Criminals are putting a new voice to the traditionally anonymous world of online crime.
Scammers have taken to making calls via Skype — the popular Voice over IP (VoIP) calling software — and attempting to scare victims into downloading and installing rogue antivirus software, Brian Krebs wrote this week on his Krebs on Security blog.
Skype has more than 600 million users and, like other VoIP services, is very inexpensive, giving criminals an enticing new pool from which to draw.
Skype can also be used to call landlines or mobile phones, meaning no matter where you are, a fake bank could put you in real danger.
Unfortunately this isn’t the only way scammers are making their voices — or at least their text messages — heard.
Smishing and vishing
Several recent reports have highlighted the dangers of “smishing” scams, which send unsolicited text messages telling recipients they need to contact their bank immediately.
The victim is asked to call a toll-free number included in the text and provide their account information and password to an automated voice-response system. The problem is that neither the SMS nor the number to be called have anything to do with the bank.
A variant called "vishing" is even sneakier — it uses pre-recorded "robocalls" instead of SMS to contact victims.
To the security-conscious, these ploys are easily thwarted by simply deleting the message and calling or visiting your bank branch to see if there is indeed a problem.
“If people fall for these scams, it is because they haven't learned to be as suspicious of strange texts as they may be of random phone calls or e-mails asking for information,” Krebs told SecurityNewsDaily.
Would you fall for this? Maybe not, but the scams are working.

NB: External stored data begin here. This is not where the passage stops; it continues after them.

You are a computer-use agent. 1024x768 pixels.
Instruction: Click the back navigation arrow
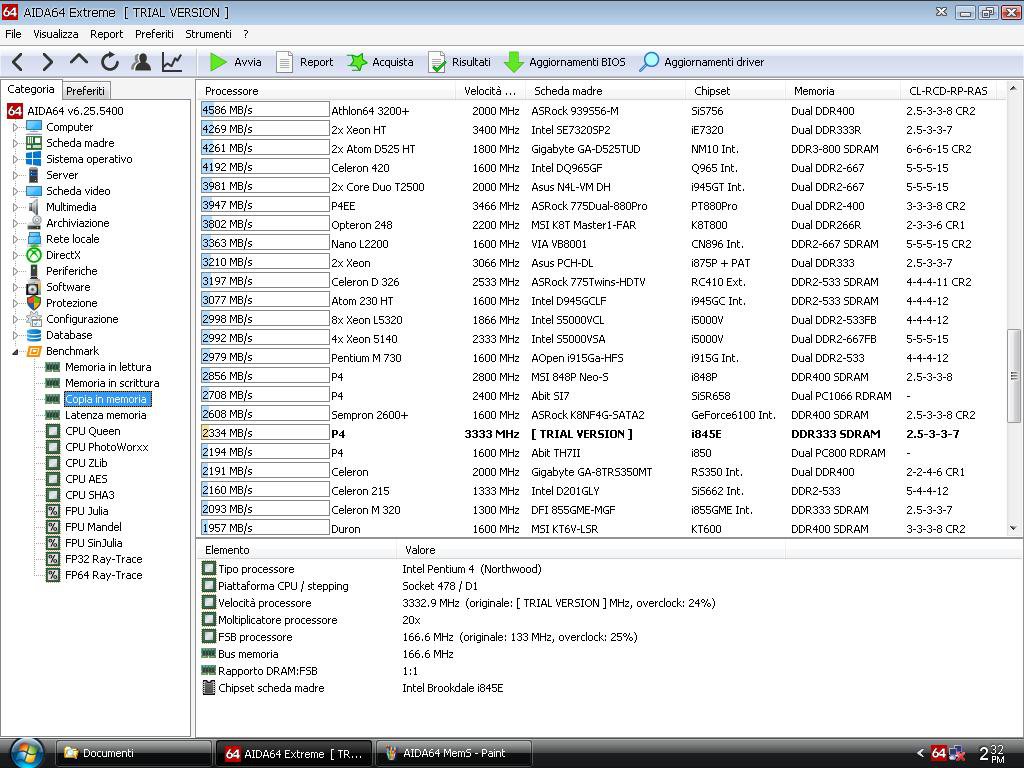(17, 62)

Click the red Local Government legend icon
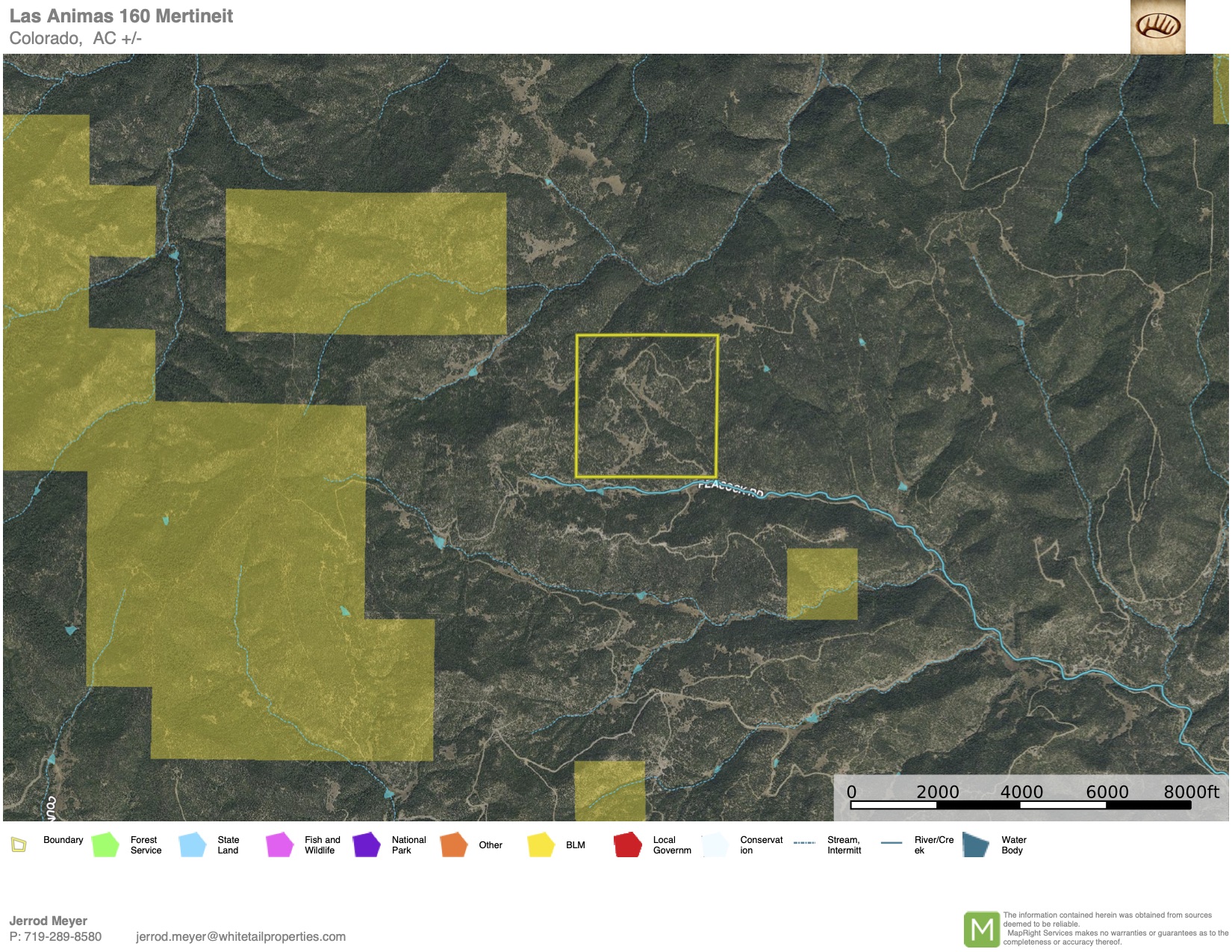(x=627, y=844)
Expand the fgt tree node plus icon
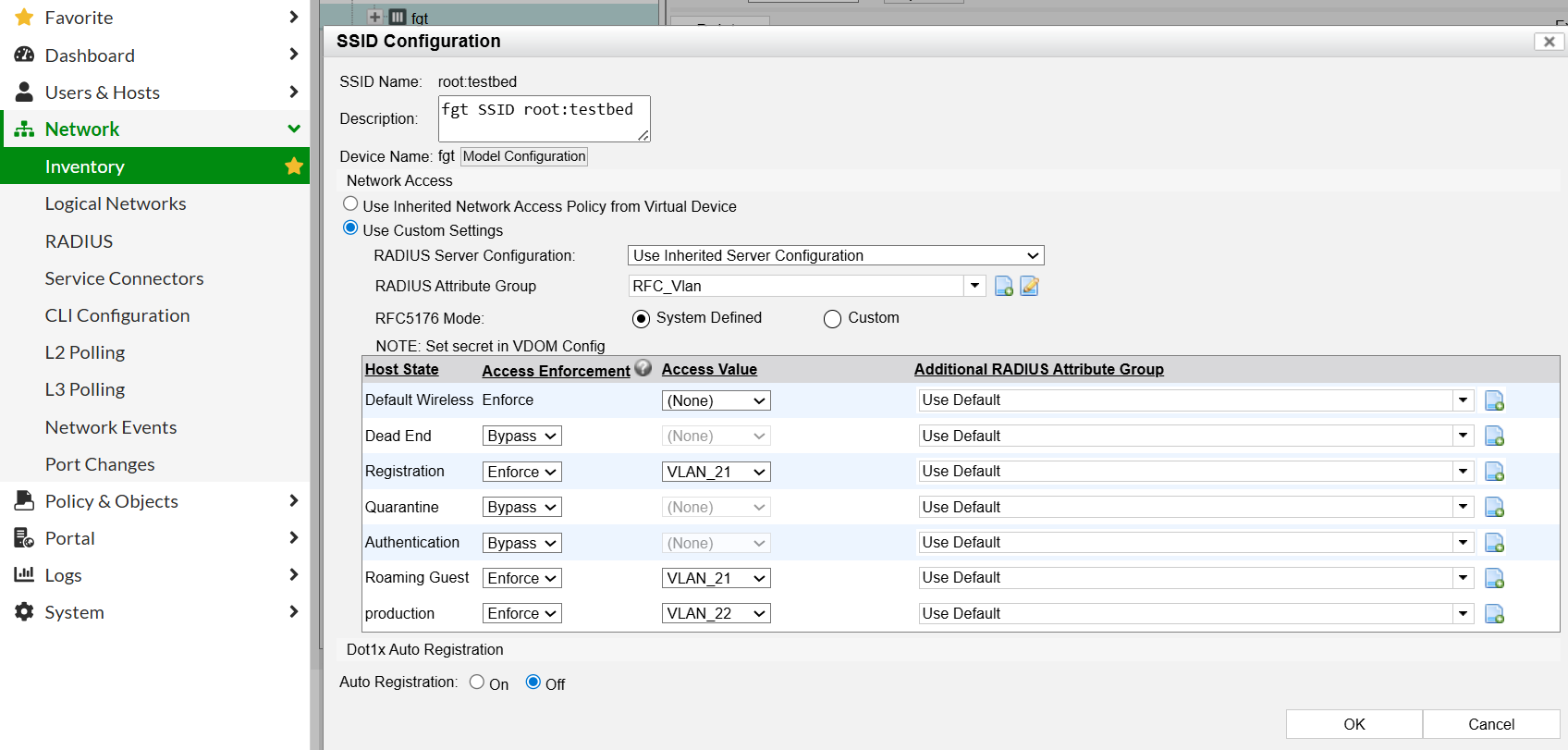The width and height of the screenshot is (1568, 750). 374,17
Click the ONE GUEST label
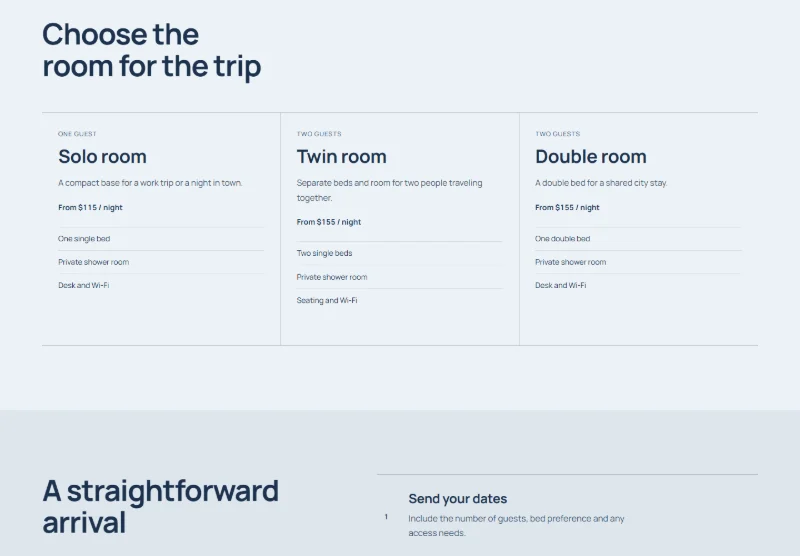800x556 pixels. [77, 134]
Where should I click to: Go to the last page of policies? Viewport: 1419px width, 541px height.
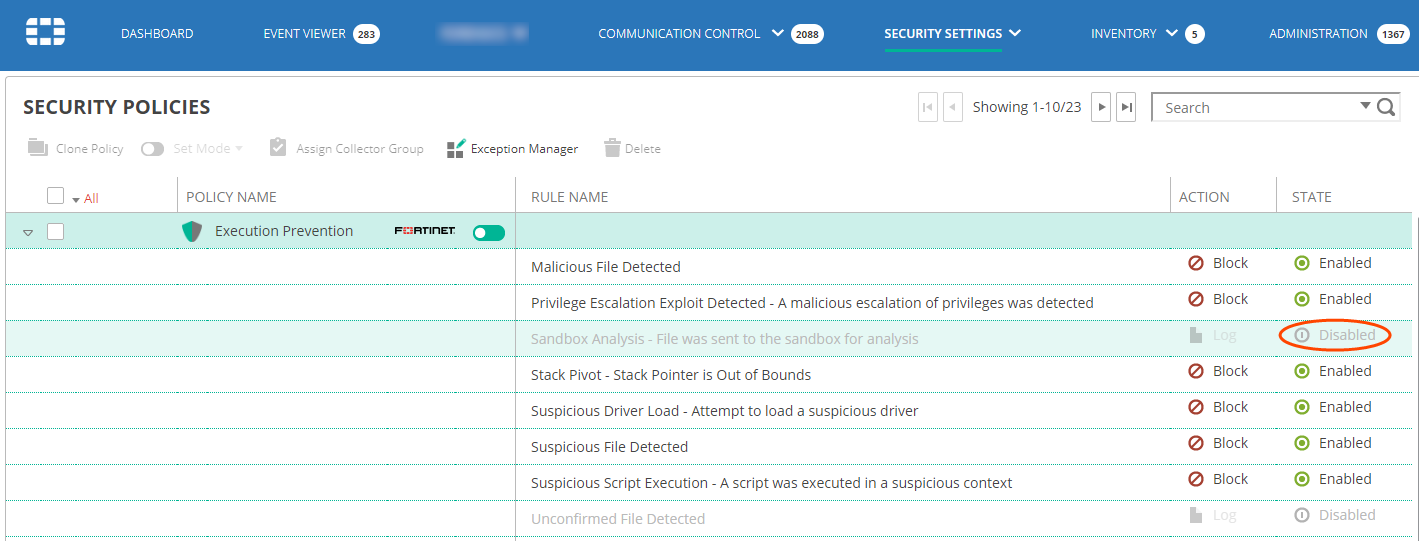tap(1126, 107)
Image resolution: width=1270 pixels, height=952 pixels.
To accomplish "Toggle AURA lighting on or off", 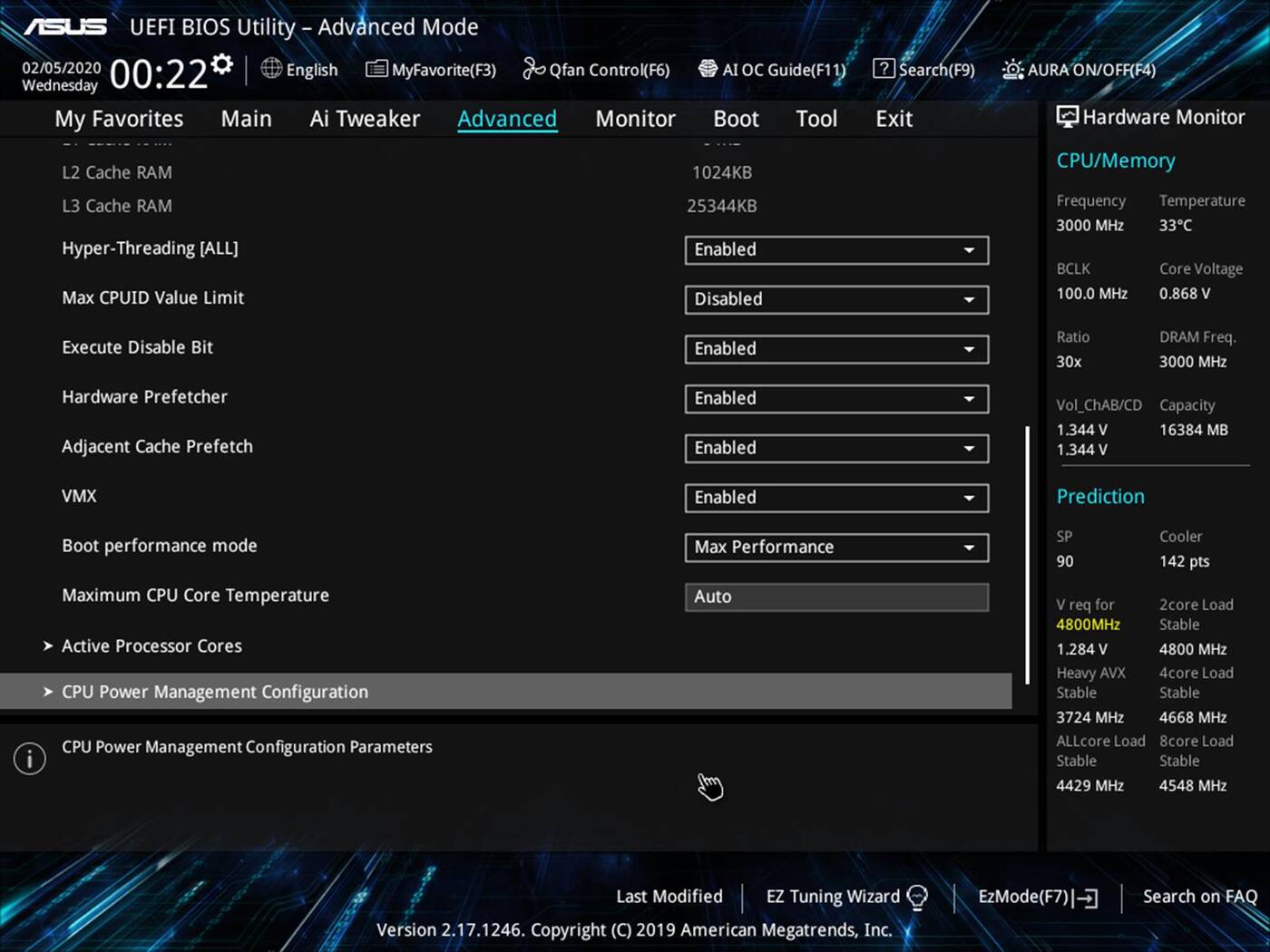I will (x=1078, y=69).
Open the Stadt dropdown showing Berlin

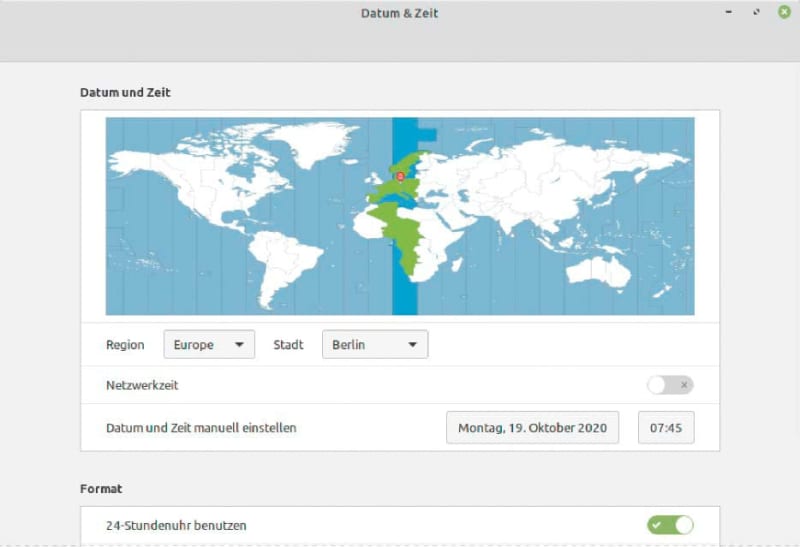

Where there's a scam, there's a victim
Last month a smishing scam spread through the campus of the University of Kansas at Lawrence, notifying students that the campus would be closed, Kansan.com reported.
In order to receive the full alert, recipients were asked to call a number and give their personal information to an automated system that in fact had nothing to do with the school.
Similar money-hungry smishing scams hit Fort Myers, Fla., and Wichita Falls, Texas, in late February.
Roel Schouwenberg is a senior antivirus researcher at the security firm Kaspersky Lab. He told SecurityNewsDaily that smishing scams are “a serious threat,” and can be hard to detect on smartphones and mobile devices because “the limited resolutions on screens — and basic browsers -- make it much harder to spot a fraudulent website.”
Schouwenberg said the devious nature of smishing and vishing scams grew out of traditional e-mail phishing scams that have been around for decades.
Fake banks, real problems
“A couple years back I saw a case in the Netherlands where the bad guys had gone as far as renting office space for their scam,” Schouwenberg said. “Victims were sent e-mails with information on the ‘new office’ complete with a special phone number. The office was completely branded as the targeted bank, complete with desk clerks and fake customers.”
To stay safe, experts recommend approaching unsolicited messages with a healthy dose of skepticism.
“Be wary of unsolicited communication from your bank,” Schouwenberg told SecurityNewsDaily. “When you suspect something is wrong, tell the person on the other line that you're going to contact the bank directly. Regardless of the communication method they used — phone, SMS or e-mail — simply use the contact information that's on your debit [or ATM] card."